→ **Aim of the exercise**: Collect each line of the entries that holds the string "Home".

→ **Dataset records**:
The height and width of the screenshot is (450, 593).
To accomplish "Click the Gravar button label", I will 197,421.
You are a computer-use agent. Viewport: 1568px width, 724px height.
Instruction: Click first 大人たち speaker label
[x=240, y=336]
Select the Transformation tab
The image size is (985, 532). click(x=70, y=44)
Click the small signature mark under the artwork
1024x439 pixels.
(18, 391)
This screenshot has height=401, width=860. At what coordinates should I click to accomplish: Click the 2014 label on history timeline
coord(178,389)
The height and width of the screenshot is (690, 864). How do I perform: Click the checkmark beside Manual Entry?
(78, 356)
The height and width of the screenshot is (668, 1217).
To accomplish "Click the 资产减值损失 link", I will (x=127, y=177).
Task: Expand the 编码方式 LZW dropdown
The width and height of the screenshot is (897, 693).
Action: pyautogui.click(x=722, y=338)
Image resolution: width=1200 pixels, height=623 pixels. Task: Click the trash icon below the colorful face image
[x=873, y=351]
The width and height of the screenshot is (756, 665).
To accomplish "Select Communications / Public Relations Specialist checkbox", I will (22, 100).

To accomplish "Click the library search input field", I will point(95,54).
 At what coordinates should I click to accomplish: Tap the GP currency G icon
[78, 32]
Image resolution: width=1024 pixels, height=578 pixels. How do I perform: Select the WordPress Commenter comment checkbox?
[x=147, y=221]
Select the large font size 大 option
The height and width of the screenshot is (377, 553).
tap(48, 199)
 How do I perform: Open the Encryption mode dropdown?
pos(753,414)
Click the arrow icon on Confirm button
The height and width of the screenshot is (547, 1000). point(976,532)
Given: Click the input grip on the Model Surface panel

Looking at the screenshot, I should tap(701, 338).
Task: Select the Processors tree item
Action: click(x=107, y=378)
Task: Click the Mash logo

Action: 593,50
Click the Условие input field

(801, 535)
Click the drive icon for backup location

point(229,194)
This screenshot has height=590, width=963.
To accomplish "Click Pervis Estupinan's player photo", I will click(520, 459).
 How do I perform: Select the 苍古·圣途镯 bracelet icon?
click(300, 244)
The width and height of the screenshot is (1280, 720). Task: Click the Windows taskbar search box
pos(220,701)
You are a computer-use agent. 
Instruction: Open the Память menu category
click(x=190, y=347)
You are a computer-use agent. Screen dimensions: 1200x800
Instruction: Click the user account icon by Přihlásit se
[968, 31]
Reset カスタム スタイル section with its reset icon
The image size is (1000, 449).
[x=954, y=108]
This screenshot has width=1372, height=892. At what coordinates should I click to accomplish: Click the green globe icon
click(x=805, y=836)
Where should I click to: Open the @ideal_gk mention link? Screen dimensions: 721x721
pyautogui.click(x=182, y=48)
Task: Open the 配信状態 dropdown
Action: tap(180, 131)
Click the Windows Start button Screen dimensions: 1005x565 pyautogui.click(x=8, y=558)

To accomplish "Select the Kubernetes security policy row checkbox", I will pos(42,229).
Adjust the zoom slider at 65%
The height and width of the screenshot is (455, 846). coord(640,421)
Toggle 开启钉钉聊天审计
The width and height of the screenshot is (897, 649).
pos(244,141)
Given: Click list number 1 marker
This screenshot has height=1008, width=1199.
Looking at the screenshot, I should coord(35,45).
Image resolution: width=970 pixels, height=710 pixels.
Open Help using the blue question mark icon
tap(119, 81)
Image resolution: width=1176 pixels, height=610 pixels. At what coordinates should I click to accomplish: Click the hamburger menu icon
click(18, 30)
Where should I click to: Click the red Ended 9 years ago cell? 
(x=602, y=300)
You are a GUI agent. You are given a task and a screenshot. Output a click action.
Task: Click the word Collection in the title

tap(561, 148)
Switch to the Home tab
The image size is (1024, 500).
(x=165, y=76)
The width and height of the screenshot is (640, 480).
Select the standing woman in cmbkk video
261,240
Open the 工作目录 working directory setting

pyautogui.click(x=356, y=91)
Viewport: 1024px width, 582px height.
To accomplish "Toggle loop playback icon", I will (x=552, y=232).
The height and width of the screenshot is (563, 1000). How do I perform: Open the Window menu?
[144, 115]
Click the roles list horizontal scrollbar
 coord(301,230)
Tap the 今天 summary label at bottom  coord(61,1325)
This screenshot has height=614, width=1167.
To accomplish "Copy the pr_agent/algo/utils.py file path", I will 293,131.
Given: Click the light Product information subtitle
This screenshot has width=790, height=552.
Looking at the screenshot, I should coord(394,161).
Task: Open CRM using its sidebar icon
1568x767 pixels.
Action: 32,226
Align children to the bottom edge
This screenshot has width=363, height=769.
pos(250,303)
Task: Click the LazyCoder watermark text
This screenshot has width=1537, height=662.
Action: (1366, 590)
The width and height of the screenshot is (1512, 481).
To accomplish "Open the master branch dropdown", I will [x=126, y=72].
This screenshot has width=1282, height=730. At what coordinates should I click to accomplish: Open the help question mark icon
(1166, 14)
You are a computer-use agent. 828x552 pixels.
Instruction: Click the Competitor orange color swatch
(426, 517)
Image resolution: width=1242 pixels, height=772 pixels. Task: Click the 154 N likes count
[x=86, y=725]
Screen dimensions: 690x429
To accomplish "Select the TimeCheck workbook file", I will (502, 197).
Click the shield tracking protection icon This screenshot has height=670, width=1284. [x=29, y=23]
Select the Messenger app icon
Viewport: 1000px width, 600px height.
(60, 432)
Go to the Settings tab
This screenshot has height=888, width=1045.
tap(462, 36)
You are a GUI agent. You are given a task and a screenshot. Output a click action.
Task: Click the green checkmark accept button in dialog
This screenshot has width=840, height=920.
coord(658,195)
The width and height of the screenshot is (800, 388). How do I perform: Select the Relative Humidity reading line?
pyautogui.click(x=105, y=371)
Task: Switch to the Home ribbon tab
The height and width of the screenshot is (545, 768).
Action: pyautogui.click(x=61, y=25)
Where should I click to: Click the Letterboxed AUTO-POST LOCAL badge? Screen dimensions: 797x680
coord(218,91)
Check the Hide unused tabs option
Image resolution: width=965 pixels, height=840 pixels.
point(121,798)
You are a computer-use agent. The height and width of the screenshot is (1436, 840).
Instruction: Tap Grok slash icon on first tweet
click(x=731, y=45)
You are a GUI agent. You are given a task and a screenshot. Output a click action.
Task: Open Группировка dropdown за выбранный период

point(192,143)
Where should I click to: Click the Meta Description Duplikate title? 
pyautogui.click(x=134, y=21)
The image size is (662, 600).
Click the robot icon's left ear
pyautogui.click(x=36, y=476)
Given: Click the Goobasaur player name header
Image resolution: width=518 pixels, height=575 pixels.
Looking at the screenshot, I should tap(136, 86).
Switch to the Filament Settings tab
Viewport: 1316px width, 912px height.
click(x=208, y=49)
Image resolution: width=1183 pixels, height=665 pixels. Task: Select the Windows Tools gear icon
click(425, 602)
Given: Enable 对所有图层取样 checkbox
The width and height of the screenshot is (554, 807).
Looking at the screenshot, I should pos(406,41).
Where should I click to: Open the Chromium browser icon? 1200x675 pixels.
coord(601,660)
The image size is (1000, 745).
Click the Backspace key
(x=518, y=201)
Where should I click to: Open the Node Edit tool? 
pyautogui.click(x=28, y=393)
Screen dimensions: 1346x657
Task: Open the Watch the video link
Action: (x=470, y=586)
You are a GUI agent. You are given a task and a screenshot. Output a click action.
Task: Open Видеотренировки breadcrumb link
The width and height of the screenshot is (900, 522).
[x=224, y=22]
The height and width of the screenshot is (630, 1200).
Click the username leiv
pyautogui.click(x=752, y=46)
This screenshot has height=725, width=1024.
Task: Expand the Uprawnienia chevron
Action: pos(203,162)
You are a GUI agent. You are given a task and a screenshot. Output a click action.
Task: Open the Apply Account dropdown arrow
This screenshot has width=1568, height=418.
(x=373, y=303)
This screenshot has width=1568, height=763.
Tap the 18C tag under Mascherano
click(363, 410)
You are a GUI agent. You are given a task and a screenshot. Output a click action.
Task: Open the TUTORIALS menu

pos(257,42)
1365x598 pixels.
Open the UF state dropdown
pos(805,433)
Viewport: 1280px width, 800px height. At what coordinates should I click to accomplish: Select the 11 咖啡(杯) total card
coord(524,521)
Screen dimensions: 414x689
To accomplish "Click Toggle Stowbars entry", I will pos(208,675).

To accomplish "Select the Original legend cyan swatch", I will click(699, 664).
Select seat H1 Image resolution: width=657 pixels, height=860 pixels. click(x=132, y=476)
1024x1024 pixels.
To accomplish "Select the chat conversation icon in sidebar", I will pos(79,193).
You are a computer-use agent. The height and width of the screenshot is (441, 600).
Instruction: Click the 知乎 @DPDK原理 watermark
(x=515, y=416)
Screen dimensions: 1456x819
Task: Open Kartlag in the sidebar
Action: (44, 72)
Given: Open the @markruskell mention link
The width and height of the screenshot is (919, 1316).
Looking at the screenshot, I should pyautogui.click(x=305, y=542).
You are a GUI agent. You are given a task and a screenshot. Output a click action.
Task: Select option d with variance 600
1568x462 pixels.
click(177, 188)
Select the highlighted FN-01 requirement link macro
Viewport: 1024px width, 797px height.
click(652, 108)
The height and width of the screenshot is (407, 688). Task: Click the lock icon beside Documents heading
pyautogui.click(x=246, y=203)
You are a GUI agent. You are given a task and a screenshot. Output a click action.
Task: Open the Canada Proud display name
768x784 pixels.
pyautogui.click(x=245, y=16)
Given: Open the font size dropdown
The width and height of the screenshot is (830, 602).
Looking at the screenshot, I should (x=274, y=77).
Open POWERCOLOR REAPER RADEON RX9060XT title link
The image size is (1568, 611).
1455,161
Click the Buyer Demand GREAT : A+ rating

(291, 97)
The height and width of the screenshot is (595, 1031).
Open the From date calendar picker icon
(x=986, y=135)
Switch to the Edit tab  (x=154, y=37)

→ **Solved problem**:
Switch to the Home tab
Task: Switch to the Home ribbon tab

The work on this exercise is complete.